== Segment start ==

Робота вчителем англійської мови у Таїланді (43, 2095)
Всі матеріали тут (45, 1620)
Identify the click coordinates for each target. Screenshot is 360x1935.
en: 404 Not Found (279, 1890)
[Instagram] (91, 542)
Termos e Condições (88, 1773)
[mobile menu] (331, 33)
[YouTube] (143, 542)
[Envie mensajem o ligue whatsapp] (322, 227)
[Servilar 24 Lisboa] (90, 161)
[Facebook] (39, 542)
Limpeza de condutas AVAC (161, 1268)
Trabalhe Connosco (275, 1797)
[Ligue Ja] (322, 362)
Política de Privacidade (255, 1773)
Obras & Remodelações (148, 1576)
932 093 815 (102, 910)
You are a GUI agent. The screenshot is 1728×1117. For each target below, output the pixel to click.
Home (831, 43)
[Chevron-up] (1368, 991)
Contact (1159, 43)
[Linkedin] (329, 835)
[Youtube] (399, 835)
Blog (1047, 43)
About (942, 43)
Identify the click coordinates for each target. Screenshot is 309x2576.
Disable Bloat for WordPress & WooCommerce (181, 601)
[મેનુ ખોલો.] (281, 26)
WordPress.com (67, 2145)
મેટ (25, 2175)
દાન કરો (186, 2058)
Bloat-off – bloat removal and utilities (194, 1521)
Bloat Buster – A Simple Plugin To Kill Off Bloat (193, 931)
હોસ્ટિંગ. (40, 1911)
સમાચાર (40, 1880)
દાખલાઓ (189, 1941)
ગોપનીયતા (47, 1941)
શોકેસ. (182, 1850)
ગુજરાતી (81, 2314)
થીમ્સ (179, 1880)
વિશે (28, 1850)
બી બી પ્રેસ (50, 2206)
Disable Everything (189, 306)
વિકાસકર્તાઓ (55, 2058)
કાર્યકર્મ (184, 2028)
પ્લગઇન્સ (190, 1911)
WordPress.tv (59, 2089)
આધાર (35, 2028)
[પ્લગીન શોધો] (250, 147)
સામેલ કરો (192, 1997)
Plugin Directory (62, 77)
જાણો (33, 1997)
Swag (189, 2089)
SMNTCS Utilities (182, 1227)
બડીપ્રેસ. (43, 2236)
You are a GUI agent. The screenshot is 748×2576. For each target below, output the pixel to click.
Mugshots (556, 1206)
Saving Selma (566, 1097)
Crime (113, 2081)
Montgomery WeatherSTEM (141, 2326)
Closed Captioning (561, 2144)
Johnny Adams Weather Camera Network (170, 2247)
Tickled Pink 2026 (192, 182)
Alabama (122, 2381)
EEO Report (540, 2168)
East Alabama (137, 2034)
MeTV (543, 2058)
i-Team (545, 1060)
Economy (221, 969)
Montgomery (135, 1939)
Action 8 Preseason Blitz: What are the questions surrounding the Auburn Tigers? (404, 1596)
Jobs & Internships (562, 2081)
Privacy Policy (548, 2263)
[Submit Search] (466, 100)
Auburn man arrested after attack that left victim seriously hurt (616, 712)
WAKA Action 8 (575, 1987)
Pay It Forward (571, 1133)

== Segment end ==

» **Exercise goal**: When the word "agent" appears in a line of the data, that line is counted; report the number only.

» **Reply to the task**: 2